Bruce Babbitt, the former Arizona governor who served as secretary of the interior for eight years under President Clinton, will speak at the University of Colorado at Boulder on April 20.

Babbitt will speak at 7 p.m. in the University Memorial Center's Glenn Miller Ballroom, in a conversation with CU-Boulder history and environmental studies Professor Patricia Nelson Limerick and Distinguished Professor of law Charles Wilkinson. The talk is free and open to the public.

The event is part of the 2003-04 Wren and Tim Wirth Forum on the American West, which is bringing five former secretaries of the interior, and current Secretary Gale Norton, to campus to discuss their roles in shaping the West. Babbitt was secretary of the interior from 1993 to 2000 and governor of Arizona from 1978 to 1987.

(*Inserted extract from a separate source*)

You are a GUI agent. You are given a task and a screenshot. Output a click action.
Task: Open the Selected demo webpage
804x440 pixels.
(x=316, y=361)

The series is sponsored by the CU-Boulder Center of the American West, The Nature Conservancy and the Denver law firms of Brownstein, Hyatt and Farber, and McKenna, Long and Aldridge.

As interior secretary, Babbitt put into effect new grazing policies and regulations for public lands, used Habitat Conservation Plans to protect endangered ecosystems under the Endangered Species Act and led Clinton to use the Antiquities Act and other authorities to set aside an unprecedented number of National Monuments and protected areas including the Grand Staircase Escalante National Monument, the Grand Canyon Parashant National Monument, the Missouri Breaks and the Northwest Hawaiian Island marine reserves.

Wolves were brought back to Yellowstone National Park under Babbitt's tenure in 1994. He also led efforts to restore the Florida Everglades, the largest environmental restoration program in the nation's history.

Babbitt was instrumental in working with The Nature Conservancy to initiate negotiations with the owners of the Baca Ranch in Colorado's San Luis Valley, which will soon become the nation's next national park and wildlife refuge.

"Secretary Babbitt is one of the West's most important Western political figures and also one of the region's most interesting thinkers," Limerick said. "His actions as governor and secretary are certain to register in the history books of the future."

Babbitt grew up in a pioneer ranching family in northern Arizona where he graduated from Flagstaff High School. He received a degree in geology from the University of Notre Dame, studied in England as a Marshall Scholar where he received a master's degree in geophysics and attended Harvard Law School.

Babbitt currently lives in Washington, D.C., where he is an attorney at the law firm of Latham & Watkins. He serves as a director of the World Wildlife Fund and as chair of the Mayor's Environment Committee.